March 28, 2022 – It’s a Theme Week!

April Fools Day is Friday, so this week we’re doing a theme week on the 5 Biggest Pranks in History!
We’re starting off with a prank those jokesters at the BBC pulled on April Fools Day 1957. The news show Panorama ran a fake news report about the spaghetti harvest in Switzerland. It showed a family in southern Switzerland as they gathered their “crop”, removing long strands of noodles from the branches of spaghetti trees, then lying them in the sun to dry. The report was made even more believable because of its voiceover by a respected broadcaster named Richard Dimbleby. Dimbleby was the BBC’s first war correspondent and its leading commentator. It’s safe to say he was a trusted voice!
The idea for the hoax came from the show’s cameraman, Charles de Jaeger. The idea came to him after remembering how teachers at his school in Austria would tease his classmates about being so dumb that they’d believe spaghetti grew on trees.

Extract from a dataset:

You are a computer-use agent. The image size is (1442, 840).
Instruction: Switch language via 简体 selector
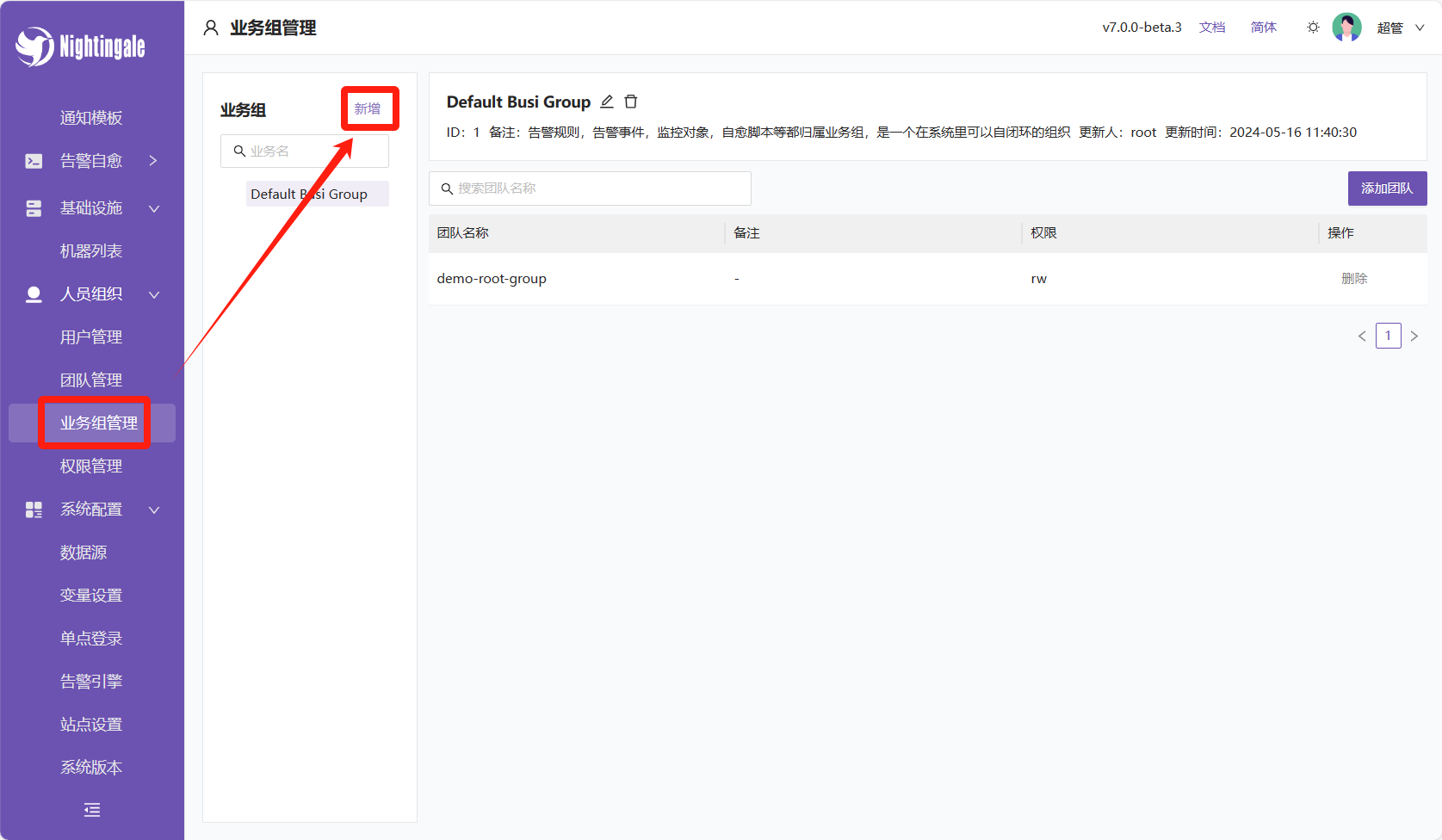click(x=1263, y=28)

Around 8 million people watched Panorama that night, and the BBC received hundreds of phone calls the next day from viewers wondering how they could grow their own spaghetti. It seems crazy that so many people would believe the story, but at the time, spaghetti wasn’t eaten regularly in Britain and many considered it to be an exotic delicacy. It was mainly sold in tins with tomato sauce, so not much was actually known about it.  To the people wondering how to grow their own spaghetti trees, the BBC told them to “place a sprig of spaghetti in a tin of tomato sauce and hope for the best!”